Aim
Count the lines in the items below that contain the string "field" with matching case, and reply with only that number.

Recorded data
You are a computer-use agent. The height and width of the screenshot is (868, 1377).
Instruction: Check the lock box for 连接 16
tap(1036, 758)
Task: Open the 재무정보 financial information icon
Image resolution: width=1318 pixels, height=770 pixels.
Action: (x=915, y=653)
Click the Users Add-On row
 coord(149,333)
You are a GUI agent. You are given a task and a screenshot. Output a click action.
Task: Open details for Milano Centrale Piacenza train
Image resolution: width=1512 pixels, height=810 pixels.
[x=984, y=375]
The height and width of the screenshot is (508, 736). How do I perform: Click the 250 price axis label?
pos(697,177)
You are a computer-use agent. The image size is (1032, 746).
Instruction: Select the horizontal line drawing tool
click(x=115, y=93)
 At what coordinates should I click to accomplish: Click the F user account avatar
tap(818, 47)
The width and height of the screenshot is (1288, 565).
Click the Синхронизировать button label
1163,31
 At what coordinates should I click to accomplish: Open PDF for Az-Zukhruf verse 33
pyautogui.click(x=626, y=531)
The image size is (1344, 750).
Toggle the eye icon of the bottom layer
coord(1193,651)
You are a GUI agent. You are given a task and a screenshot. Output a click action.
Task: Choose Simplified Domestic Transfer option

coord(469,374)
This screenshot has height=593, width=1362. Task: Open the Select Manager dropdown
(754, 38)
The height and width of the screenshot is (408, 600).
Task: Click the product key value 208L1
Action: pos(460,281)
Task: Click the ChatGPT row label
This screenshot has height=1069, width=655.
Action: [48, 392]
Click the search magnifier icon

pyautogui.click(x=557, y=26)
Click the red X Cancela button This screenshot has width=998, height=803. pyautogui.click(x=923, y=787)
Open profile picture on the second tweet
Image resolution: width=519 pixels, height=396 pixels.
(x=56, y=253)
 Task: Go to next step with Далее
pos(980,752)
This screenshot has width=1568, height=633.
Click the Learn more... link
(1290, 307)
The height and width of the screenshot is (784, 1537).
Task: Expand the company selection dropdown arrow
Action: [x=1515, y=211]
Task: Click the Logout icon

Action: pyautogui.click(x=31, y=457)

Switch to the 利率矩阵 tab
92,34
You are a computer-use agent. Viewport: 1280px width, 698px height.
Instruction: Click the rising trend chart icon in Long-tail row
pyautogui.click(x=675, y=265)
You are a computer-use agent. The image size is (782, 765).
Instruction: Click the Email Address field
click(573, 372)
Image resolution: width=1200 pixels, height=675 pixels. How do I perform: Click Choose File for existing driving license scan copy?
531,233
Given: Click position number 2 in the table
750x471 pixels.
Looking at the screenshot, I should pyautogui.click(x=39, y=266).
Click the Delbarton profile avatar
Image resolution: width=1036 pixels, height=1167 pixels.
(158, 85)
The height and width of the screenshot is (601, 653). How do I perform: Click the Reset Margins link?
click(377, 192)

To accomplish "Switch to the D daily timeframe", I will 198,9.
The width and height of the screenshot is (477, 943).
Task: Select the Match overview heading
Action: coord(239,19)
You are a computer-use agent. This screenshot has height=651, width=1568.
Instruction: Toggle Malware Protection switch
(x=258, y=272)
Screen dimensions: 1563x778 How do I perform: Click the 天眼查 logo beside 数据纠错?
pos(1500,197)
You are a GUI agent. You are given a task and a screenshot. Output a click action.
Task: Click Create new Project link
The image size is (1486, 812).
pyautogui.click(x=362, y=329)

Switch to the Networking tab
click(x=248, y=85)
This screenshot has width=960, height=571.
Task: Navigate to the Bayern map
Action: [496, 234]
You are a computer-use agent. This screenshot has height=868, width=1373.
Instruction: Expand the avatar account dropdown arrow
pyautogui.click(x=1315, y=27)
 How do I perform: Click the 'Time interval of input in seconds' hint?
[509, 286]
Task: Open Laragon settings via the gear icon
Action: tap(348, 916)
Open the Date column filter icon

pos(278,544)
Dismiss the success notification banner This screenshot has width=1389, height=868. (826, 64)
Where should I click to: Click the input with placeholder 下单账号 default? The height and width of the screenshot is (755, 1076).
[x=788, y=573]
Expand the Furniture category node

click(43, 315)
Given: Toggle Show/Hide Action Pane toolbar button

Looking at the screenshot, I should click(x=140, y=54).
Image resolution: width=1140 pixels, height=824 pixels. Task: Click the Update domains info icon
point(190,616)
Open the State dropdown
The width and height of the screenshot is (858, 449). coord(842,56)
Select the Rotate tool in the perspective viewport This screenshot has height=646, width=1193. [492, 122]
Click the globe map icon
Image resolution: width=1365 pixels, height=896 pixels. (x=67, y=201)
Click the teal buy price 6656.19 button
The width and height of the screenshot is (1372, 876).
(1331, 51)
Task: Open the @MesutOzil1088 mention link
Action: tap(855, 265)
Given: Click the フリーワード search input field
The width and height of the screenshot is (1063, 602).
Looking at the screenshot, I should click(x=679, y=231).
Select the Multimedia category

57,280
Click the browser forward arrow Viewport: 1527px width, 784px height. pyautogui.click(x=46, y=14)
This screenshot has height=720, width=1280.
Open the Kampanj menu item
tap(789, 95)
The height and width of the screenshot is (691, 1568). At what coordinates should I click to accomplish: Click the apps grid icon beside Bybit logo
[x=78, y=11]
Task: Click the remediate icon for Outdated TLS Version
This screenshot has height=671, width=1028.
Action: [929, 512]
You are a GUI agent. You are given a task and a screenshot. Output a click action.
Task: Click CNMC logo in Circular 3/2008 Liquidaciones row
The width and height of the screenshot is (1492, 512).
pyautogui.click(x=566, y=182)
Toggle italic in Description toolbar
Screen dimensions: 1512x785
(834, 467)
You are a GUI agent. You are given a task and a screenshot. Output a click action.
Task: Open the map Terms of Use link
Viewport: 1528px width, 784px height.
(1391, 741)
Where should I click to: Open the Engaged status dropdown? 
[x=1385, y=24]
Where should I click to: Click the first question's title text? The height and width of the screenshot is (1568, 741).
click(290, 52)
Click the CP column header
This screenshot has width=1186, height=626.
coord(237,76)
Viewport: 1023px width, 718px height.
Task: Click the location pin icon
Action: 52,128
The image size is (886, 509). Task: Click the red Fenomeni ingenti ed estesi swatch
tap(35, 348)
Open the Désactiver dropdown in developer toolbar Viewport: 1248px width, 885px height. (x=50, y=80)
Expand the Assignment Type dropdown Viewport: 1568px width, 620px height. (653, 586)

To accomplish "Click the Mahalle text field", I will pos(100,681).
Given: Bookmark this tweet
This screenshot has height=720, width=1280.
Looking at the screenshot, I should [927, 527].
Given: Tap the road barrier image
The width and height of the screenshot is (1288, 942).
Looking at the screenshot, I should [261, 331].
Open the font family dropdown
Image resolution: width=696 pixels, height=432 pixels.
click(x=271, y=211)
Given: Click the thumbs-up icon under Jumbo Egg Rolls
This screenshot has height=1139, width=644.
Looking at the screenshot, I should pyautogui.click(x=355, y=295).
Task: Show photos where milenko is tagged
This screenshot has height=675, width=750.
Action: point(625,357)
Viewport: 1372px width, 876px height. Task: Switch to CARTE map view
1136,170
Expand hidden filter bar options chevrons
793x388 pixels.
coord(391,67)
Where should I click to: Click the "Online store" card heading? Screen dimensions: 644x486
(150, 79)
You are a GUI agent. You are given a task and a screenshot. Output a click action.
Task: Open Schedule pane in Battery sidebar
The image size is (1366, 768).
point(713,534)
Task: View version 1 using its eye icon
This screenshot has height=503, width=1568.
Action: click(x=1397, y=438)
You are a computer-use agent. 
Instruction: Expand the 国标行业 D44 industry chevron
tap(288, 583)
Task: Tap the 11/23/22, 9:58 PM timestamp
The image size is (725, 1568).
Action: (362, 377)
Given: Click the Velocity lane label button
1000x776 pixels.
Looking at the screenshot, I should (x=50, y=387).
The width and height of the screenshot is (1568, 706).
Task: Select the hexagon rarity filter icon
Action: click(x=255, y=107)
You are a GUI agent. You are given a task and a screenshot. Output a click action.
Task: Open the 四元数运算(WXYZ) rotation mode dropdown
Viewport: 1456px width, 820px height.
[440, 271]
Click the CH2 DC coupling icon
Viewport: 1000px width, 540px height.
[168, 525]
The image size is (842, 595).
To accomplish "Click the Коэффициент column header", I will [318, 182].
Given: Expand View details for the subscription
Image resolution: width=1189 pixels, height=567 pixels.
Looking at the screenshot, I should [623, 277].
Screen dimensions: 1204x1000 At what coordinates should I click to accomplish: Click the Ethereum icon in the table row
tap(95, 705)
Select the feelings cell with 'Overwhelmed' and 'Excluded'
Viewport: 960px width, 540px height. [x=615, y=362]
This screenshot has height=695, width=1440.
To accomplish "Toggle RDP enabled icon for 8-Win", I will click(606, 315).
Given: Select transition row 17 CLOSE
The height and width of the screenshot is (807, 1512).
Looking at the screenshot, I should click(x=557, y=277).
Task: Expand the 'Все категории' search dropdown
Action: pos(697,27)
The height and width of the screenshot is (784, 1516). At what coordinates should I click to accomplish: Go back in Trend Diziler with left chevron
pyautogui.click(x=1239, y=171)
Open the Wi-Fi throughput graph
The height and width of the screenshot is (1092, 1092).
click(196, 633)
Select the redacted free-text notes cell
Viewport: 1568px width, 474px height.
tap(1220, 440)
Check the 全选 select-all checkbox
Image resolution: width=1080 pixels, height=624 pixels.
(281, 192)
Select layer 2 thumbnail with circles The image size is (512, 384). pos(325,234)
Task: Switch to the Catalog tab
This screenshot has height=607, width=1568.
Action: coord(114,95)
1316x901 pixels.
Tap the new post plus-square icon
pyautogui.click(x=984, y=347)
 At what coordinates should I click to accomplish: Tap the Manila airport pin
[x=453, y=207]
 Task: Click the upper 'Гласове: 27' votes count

Solved exercise
3